El azar, modificador directo de nuestras vidas

      De vez en cuando hay alguien que cuenta: "Y eso me cambió la vida". Encontrar la persona con la que se casó. O ganar mucho dinero en la lotería. O asistir a un sermón. O salvar la vida en un accidente gravísimo.

      Casi siempre, en la aparición de lo que consideramos tan decisivo, está la presencia del azar. ¿No es por una concatenación de casualidades por lo que conocemos a nuestra pareja? Piensen en si aquel día no fuesen a aquel lugar en el momento preciso en el que se encontraron con él o con ella. Si, acudiendo a una cita, poco a poco, con tiempo, no pasasen frente a una administración de lotería; si no fuesen a aquel funeral y no escuchasen aquel sermón; si el coche volcase hacia el otro lado...

      El azar modifica nuestra vida. Algunos dicen: "Estaba escrito". Creen en la fatalidad, que es mucho más triste. También los hay que opinan: "El hombre propone y Dios dispone". ¿Qué quieren que les diga?
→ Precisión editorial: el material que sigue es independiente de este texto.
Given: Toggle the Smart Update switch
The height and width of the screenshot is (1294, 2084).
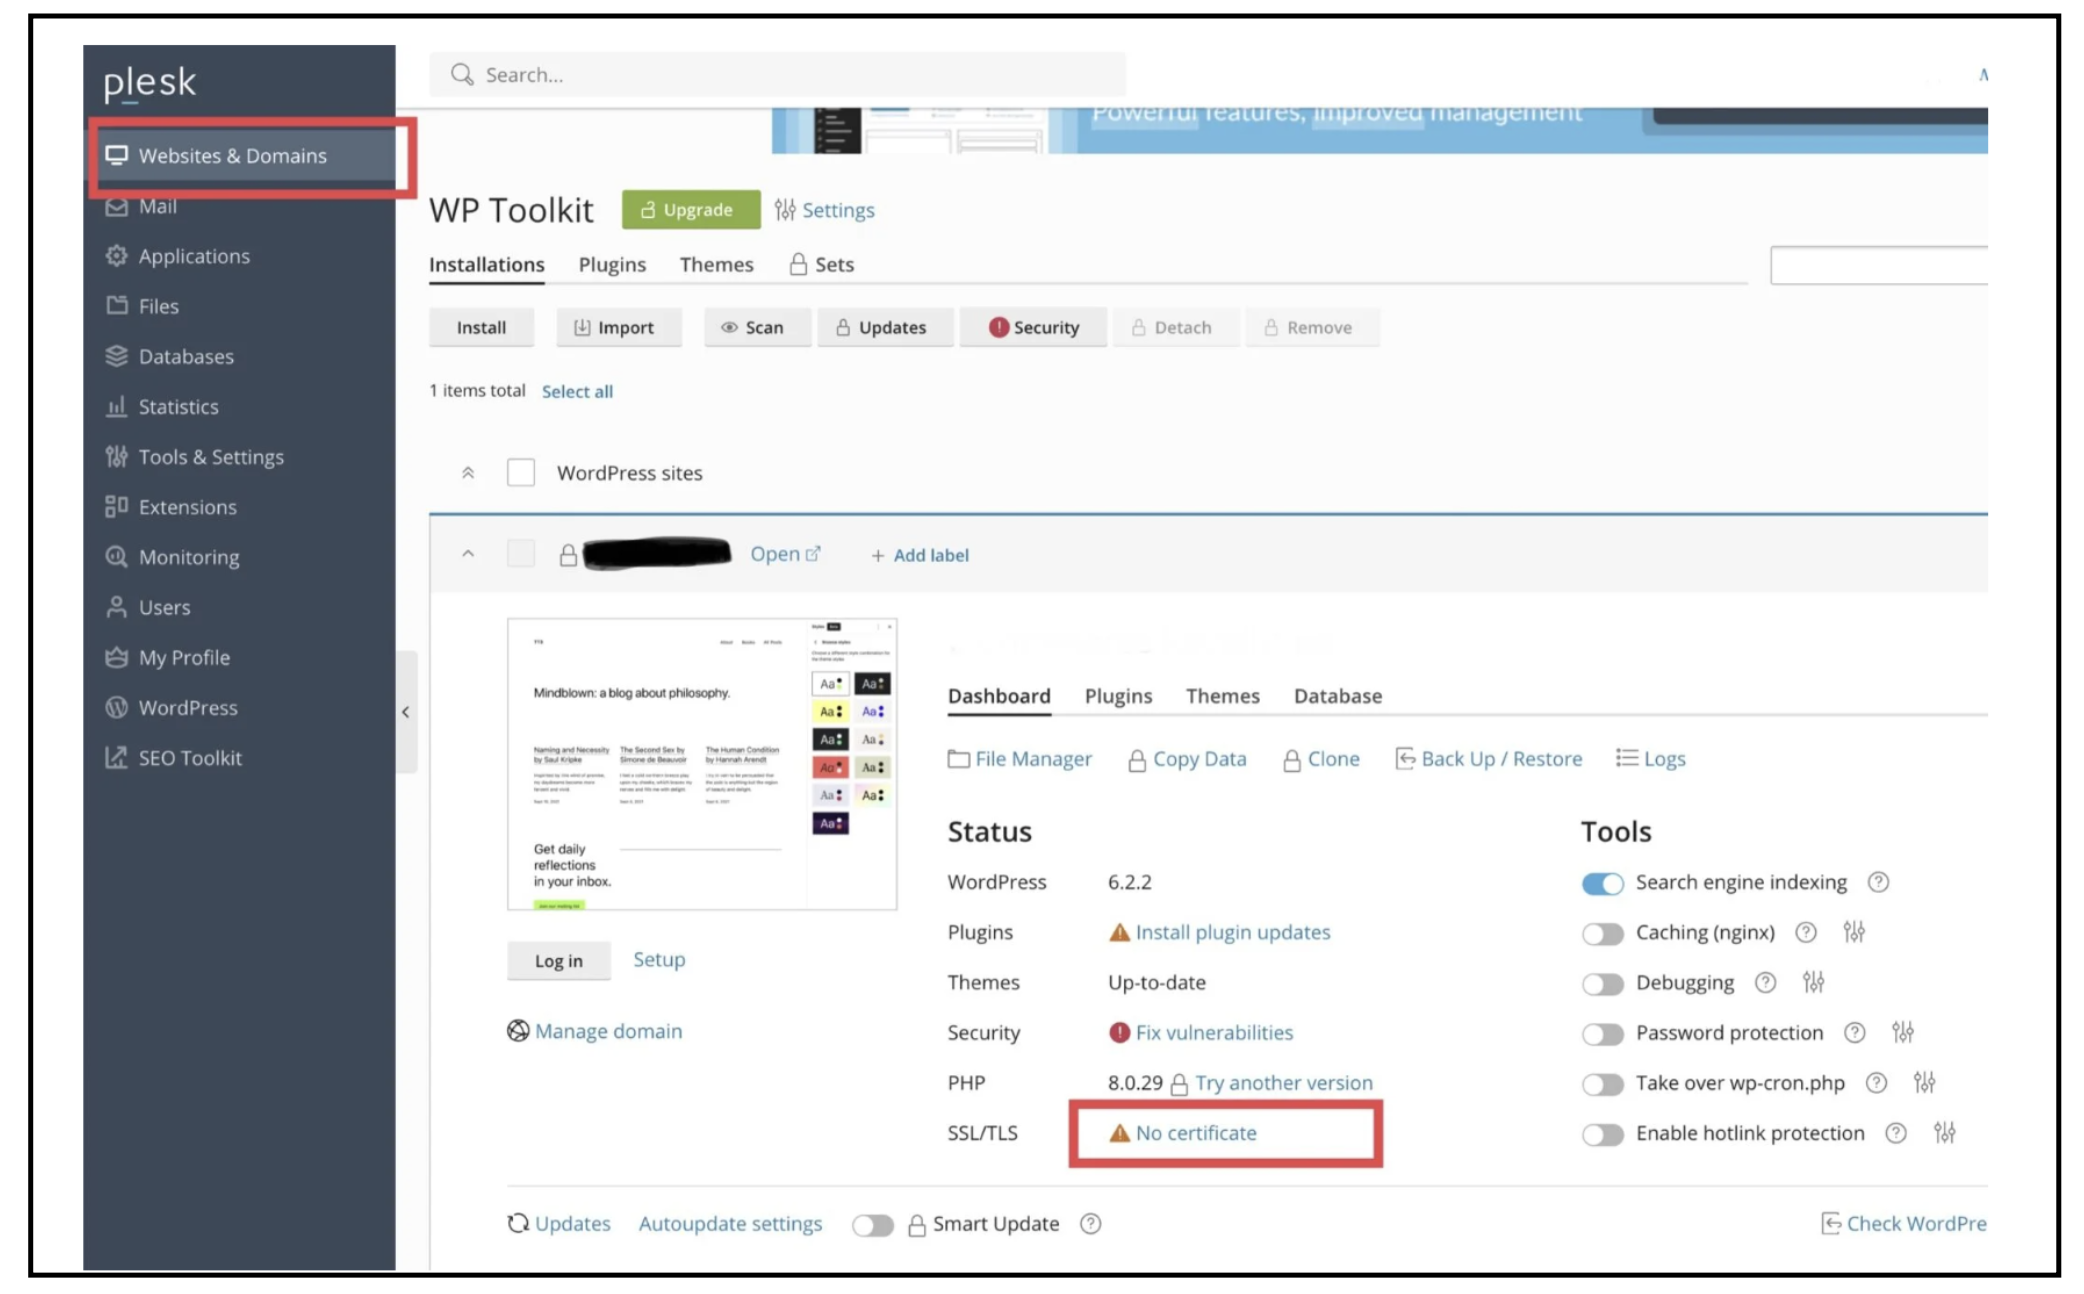Looking at the screenshot, I should click(x=872, y=1225).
Si hoy me propuse presentarme a un examen sin estudiar, ¿Dios dispone que al profesor le dé un cólico y no pueda venir al instituto?

      Pido excusas por no creer en el destino ni en la milagrosa providencia. El azar, capaz de cambiar nuestra vida, que actúa cada día, en pequeños hechos que no valoramos, pero que van sumando, me parece más apasionante. Sí, hay sucesos imprevisibles que revolucionan nuestra vida. Me gustaría explicarles una historia absolutamente cierta que me impresionó.

      Una niña, de Val de Oise, marcó el nº 18, que es el teléfono de los bomberos franceses. Les manifestó que su madre no se encontraba bien, que había tomado unas pastillas... y que estaba dormida en el sofá. La madre se salvó. Si la niña estuviese jugando en la casa del vecino; si... (etcétera). La vida de esa mujer, creo, quedará revolucionada. Con una imprevisible y profunda revolución interior.


                                                                                                                                                       David L.